Table 5. Ranking of sever N−2 critical contingencies of Indian NRPG test system.

N−2 contingency
Generator Outage  (ID)	Line Outage (ID)	Flow Index	Voltage Index	System Index $P{I}_{ci}$	Rank
37	165–170	916	0.08	916.08	1
37	165–37	874	0.07	874.07	2
37	165–171	858	0.07	858.07	3
37	175–177	857	0.07	857.07	4
37	169–170	854	0.07	854.07	5
37	181–230	850	0.07	850.07	6
37	238–230	847	0.07	847.07	7
37	166–175	846	0.07	846.07	8
37	166–167	846	0.06	846.07	9
37	181–37	792	0.07	792.07	10

It is noteworthy to mention that we used five standard test systems, consisting of different complexities, such as topology, number of elements, nodes, thermal limit of transmission lines and many more. Moreover, these systems range from small to large power systems to show the elapsed time of the experiments. We observed the following impacts. (1) For the small test systems, the performance of the parallel algorithm is less effective than the sequential algorithm. (2) For the large test systems, the performance of the parallel algorithm is noticeably better than the sequential algorithm. It is now clearly mentioned in Section 5.1.

6. Conclusion and future work

This paper has proposed a screening and ranking strategy of extensive contingencies in a faster mode of execution for the SSA of large power systems. A composite PI based on line flow and bus voltage performance under the contingency conditions has been implemented for contingency screening and ranking. FDLF with conjugate gradient linear equation solver has been implemented for the SSA of the large power system to achieve acceptable result accuracy with faster calculation. Although real-time CA is a significant energy management system component in many electric utilities, it has a huge computational overhead. We have proposed parallel algorithms for Multicore CPU and GPU-based HPC systems that simultaneously achieve both process-level and thread-level parallelism to cope with real-time requirements, i.e. fast calculation and accuracy. Accuracy and efficiency have been validated with numerous case studies on standard test systems, IEEE 14, 57, 118 and polish 2383 bus system, and field data of NRPG Indian 246 bus system. Further, calculation accuracy can be enhanced using the data volume for which an effective mathematical model may be designed in future work. Depending on the severity of the contingency, one can choose remedial action before considering a second outage. In summary, the parallel HPC-based CA is promising for industrial applications since it can simulate the whole N−1 and N−2 static CA for larger power systems like the Polish 2383 bus system (8335 possible contingencies) within a few minutes.

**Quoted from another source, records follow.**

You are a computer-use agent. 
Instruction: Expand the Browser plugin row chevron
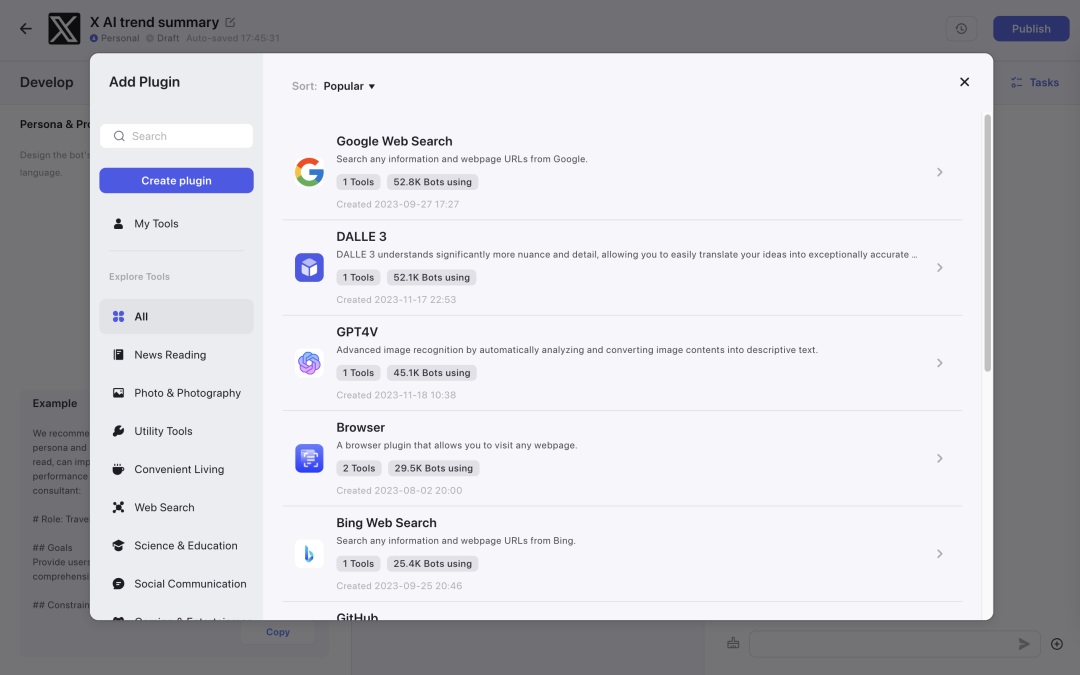[939, 458]
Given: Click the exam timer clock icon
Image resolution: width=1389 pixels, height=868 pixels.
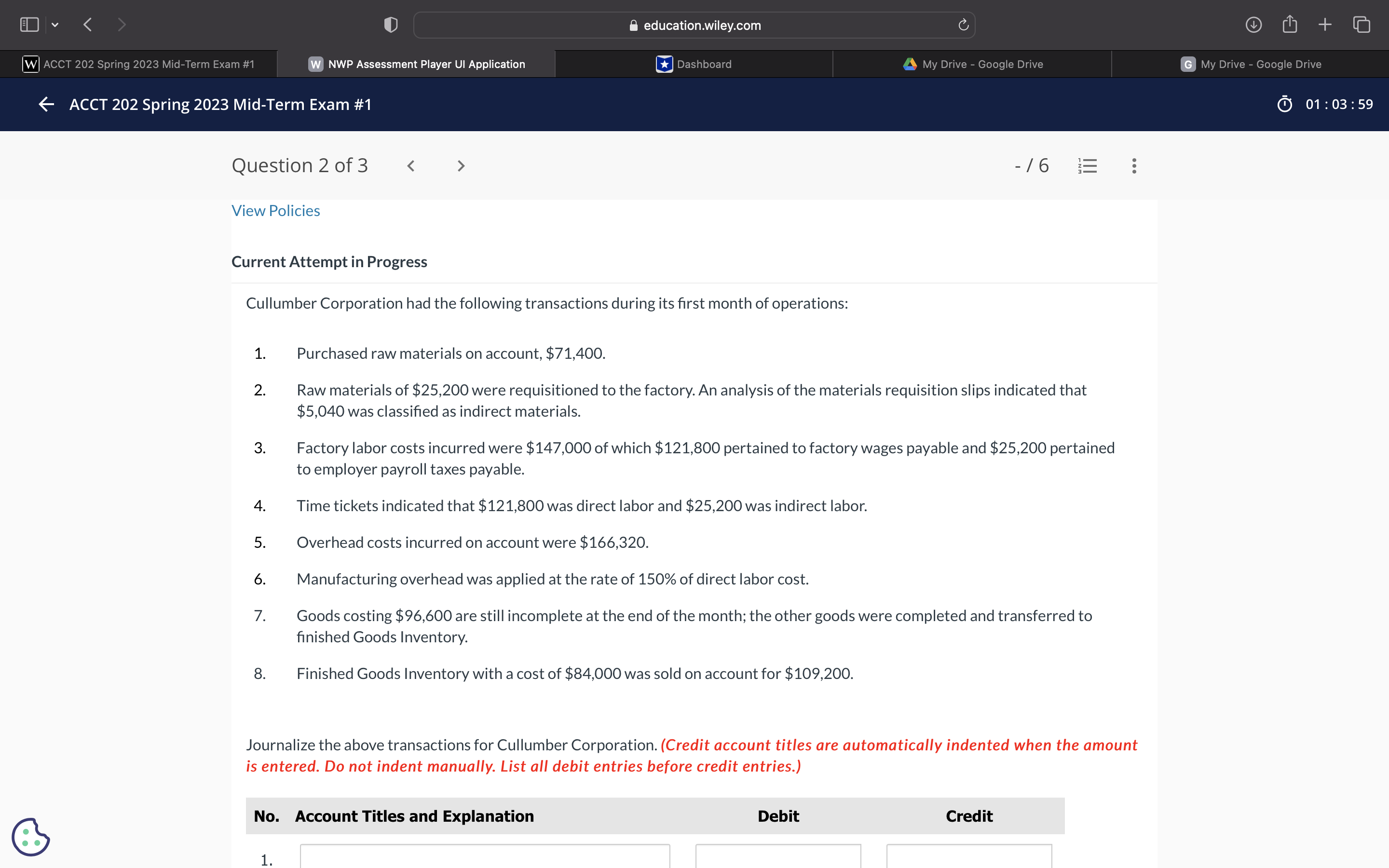Looking at the screenshot, I should point(1284,104).
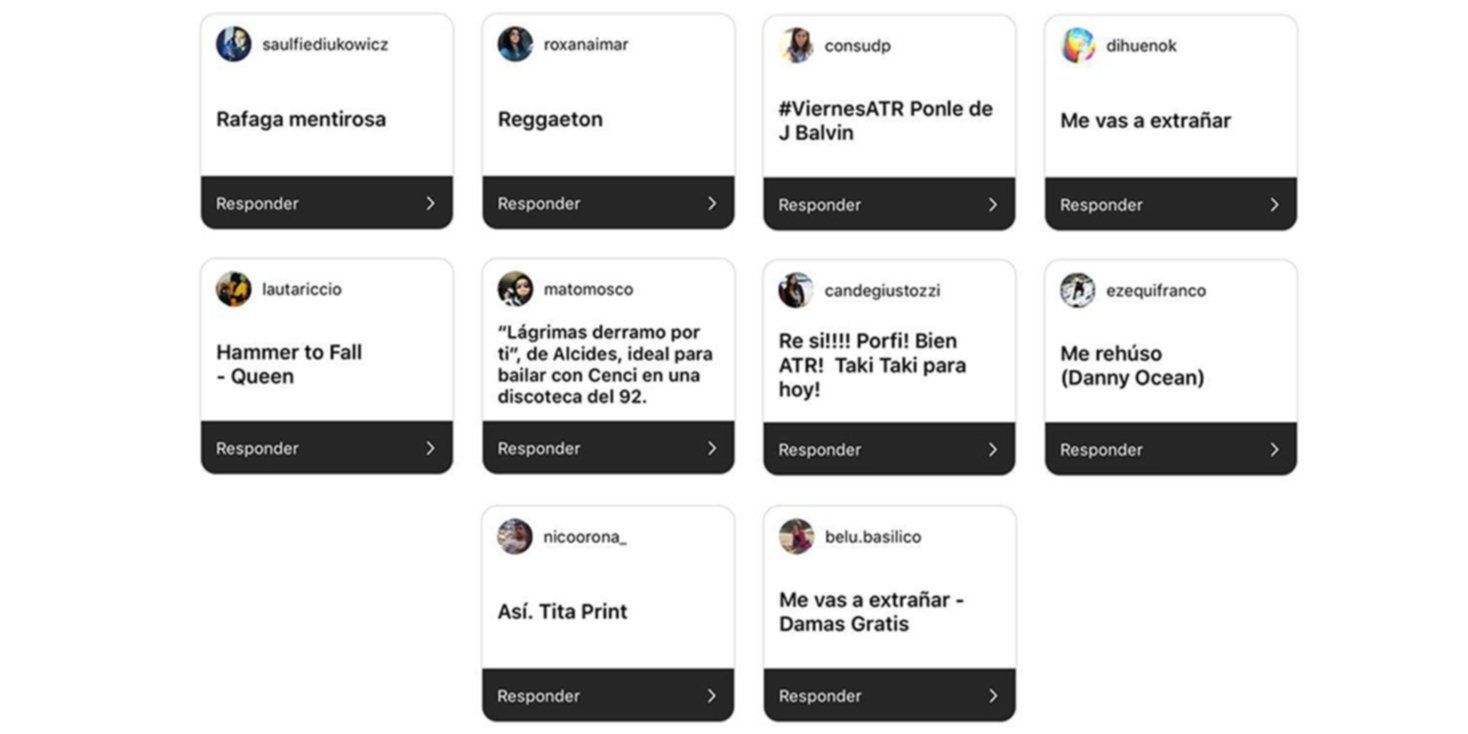The image size is (1468, 734).
Task: Click the consudp avatar image
Action: [x=796, y=45]
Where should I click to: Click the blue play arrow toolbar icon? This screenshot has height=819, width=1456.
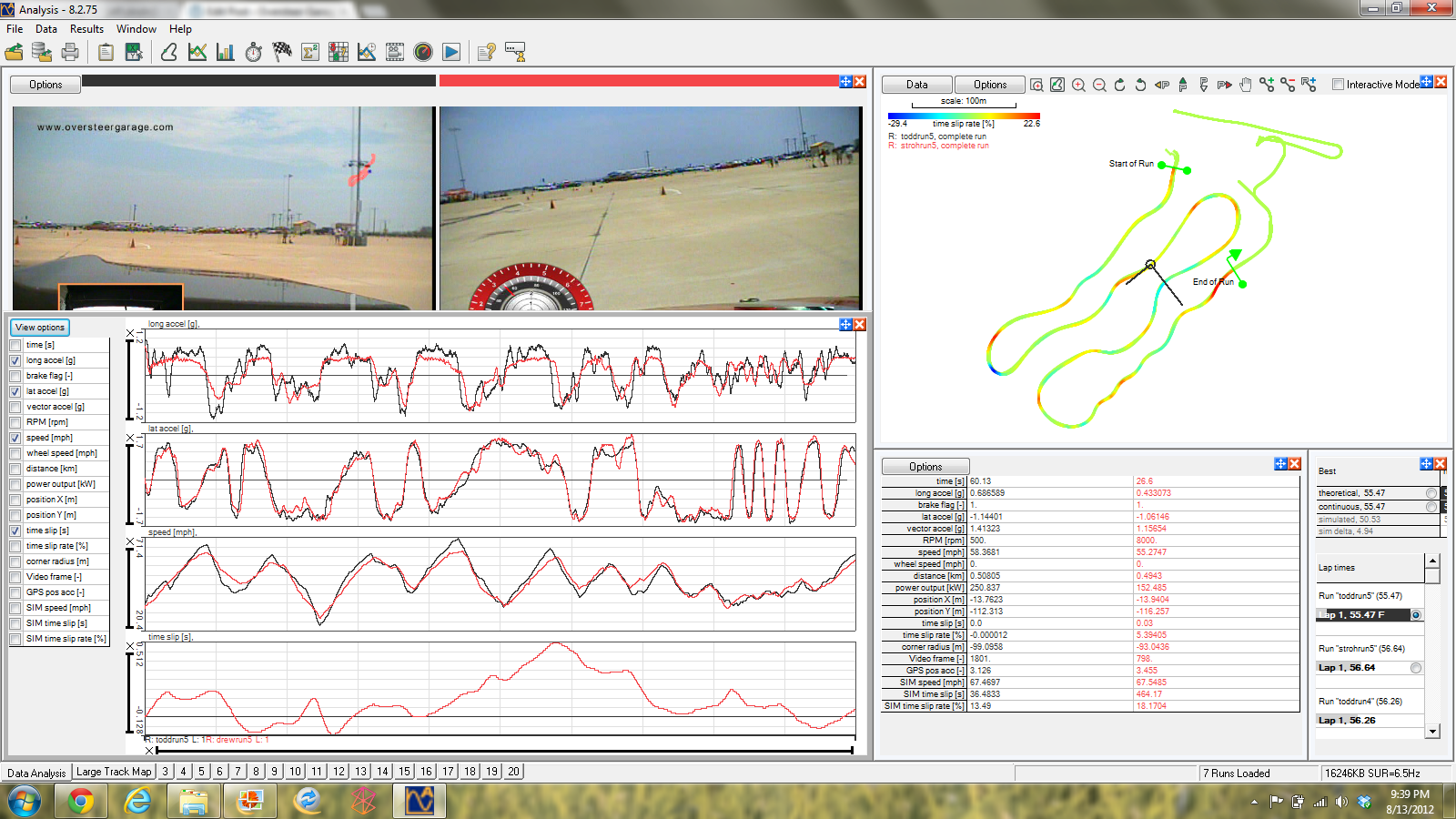(451, 53)
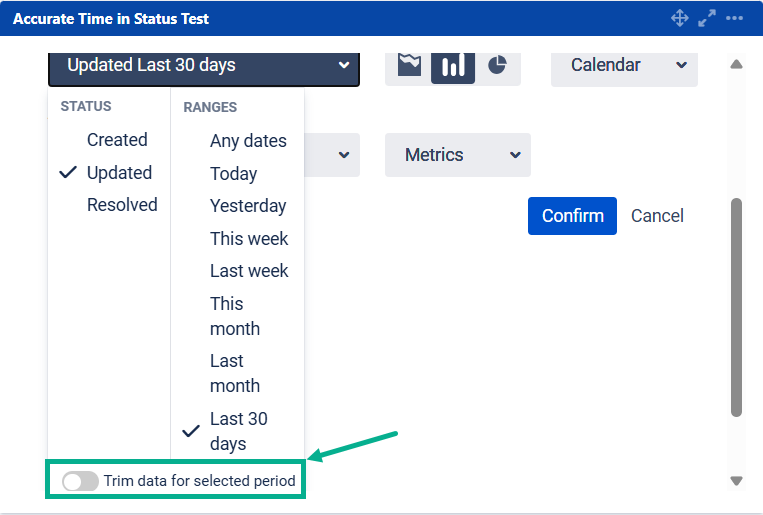Select Any dates range option
The height and width of the screenshot is (515, 763).
248,141
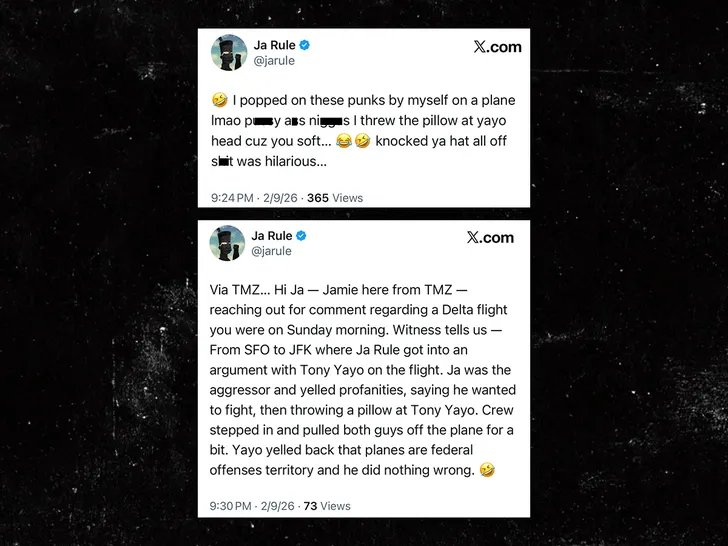
Task: Click verified badge in the 73-views tweet
Action: click(x=302, y=236)
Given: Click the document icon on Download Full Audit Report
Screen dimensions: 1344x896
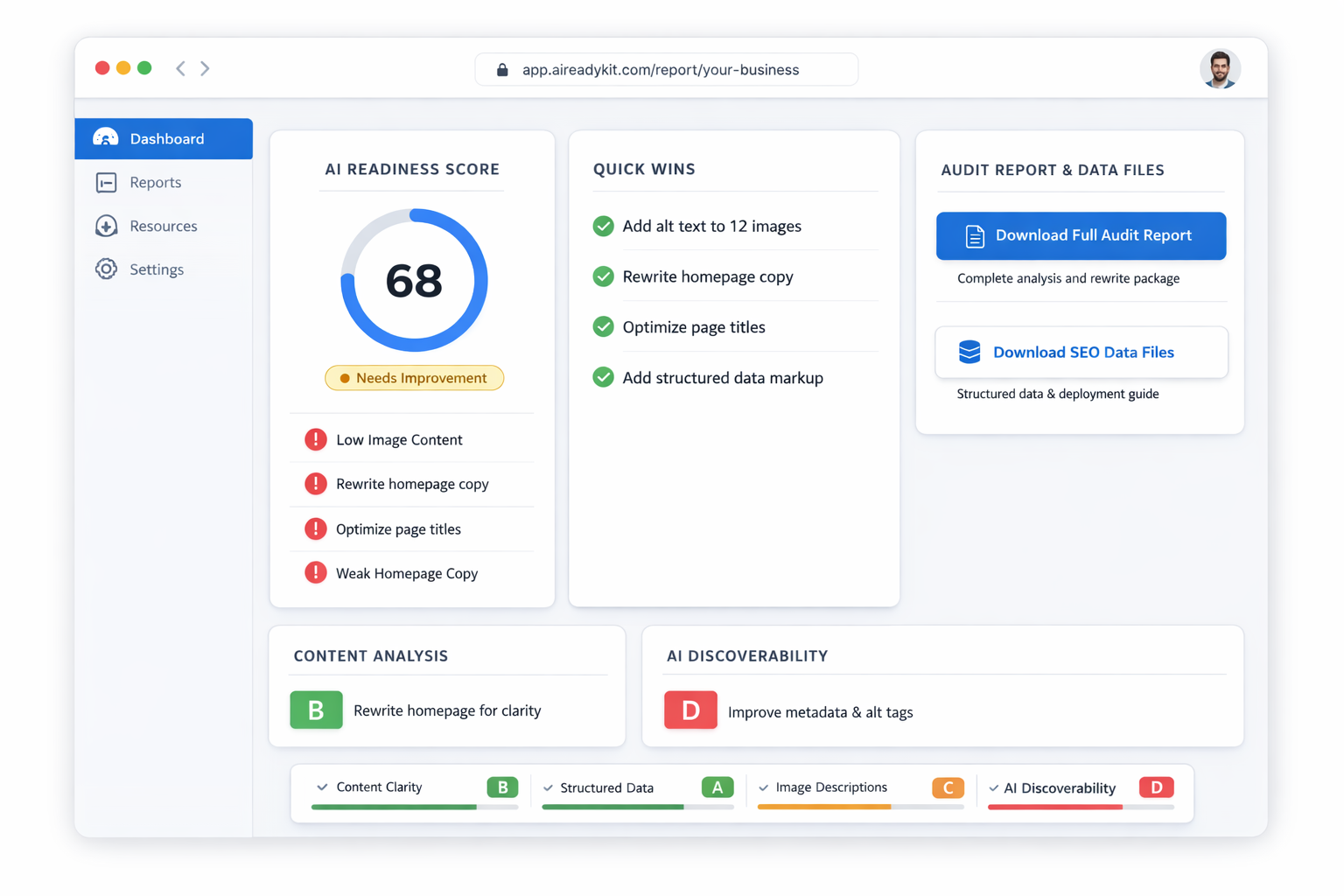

The proposed CA can play an essential role in the network design stages and in programmed maintenance or network expansion to detect network weaknesses. These weaknesses can be addressed by increasing transformer rating, transmission capacity and circuit breaker rating etc. Further, operator can prevent limit violations due to element outages by using appropriate remedial actions. The proposed strategy can be implemented for the N−1−1 contingency with GPU to achieve higher parallelism in our future work. On the other hand, the proposed algorithms are efficient only for larger power systems which may not be efficient for small power systems because the parallelisation process in the master processor and communication between GPU and CPU slaves take a considerably large time in comparison to calculation.

Acknowledgments

The authors would like to thank IIT (BHU), Varanasi, for providing the PARAM Shivay supercomputing facility to execute the HPC experimentations.

Disclosure statement

No potential conflict of interest was reported by the author(s).

Additional information

Funding

This work was fully supported by the National Supercomputing Mission (NSM), Department of Science and Technology (DST), Government of India (Reference No.: DST/NSM/R&D_HPC_Applications/2021/03.31).